A 2.5% interest rate rise could mean an annual average buy-to-let loss by 2020

Posted 2 March 2016 by Keith Osborne

Property Partner has revealed a rather depressing outcome for some buy-to-let homeowners as mortgage relief and interest rate changes kick in...

Property crowdfunding platform Property Partner has undertaken research which shows that if interest rates were to rise just 2.5% by 2020, the average buy-to-let property would then be making an annual loss of £325.

The findings are based on figures in 100 UK towns and cities, assuming a 60% loan-to-value mortgage fixed for three years at 3%, and follow George Osborne’s planned changes to mortgage interest relief currently benefitting property investors. They show that just 19% of places would still provide their investors with a net profit of more than £100 per month and that nearly 70% of towns would become unprofitable.

Many investors would have to rely on capital growth for a return on their property investment, rather than the monthly rental income.

On the survey’s assumptions, the average annual net profit would be £3,419 across the UK today, but would fall to £2,555 by 2020, even if rates remained at 3%, as a result of the phasing out of mortgage interest tax relief.

Salisbury in Wiltshire comes out worst in the research, with buy-to-let landlords currently making an average annual profit of £2,200 finding themselves at a loss of £2,984 per year. In Winchester and Cambridge – both strong markets right now – the drop from positive to negative is the greatest. In general, southern England seems to fair worst in the situation foreseen by the survey.

The towns ending up in the worst position in the Property Partner survey are:

Property Partner BTL table

Dan Gandesha, CEO of Property Partner, says: “The phased withdrawal of mortgage interest tax relief will be felt across the country, but add in a modest interest rate rise, and many investors will see their rental profits completely wiped out.
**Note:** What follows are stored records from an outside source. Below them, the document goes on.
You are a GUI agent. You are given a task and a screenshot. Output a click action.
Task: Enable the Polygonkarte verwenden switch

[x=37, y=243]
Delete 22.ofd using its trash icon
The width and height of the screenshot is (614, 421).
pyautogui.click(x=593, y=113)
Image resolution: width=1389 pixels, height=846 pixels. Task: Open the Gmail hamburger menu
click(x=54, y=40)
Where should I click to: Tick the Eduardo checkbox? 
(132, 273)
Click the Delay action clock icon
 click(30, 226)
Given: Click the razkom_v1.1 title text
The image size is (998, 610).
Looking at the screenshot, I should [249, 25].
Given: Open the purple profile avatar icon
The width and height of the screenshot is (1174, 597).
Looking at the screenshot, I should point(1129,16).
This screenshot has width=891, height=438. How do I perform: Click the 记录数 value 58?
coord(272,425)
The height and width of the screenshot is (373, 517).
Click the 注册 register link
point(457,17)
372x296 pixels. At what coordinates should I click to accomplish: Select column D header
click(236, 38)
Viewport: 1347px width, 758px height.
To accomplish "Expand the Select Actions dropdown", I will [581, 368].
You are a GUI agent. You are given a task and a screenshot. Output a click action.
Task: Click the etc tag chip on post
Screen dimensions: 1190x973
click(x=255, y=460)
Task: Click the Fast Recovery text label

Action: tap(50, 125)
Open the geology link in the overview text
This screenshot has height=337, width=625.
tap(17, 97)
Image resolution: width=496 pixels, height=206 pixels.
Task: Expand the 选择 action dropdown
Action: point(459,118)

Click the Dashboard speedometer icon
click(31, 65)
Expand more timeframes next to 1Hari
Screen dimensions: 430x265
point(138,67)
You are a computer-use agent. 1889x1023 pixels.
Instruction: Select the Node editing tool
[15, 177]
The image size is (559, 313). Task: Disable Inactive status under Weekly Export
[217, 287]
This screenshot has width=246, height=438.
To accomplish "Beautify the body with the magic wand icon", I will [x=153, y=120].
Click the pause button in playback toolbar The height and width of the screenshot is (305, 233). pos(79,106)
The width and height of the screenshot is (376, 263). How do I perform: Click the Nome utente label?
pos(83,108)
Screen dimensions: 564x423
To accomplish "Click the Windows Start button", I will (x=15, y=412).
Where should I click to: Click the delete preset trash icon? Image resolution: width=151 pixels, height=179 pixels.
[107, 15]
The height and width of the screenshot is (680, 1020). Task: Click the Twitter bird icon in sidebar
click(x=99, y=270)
“When you factor in April’s stamp duty hike on new property purchases, it’s clear that direct investment in buy-to-let no longer adds up. Traditional landlords from Land’s End to John O’Groats need to face up to the stark reality. In a few years, the whole structure of the UK housing market will have changed.

“At Property Partner we’re seeing traditional landlords abandoning direct property investment and coming to us instead. It’s a tipping point. Landlords will lose out but millions more will be better off, with more affordable homes for first-time buyers, more high-quality accommodation for tenants, and an asset class made available for everyone to invest in.”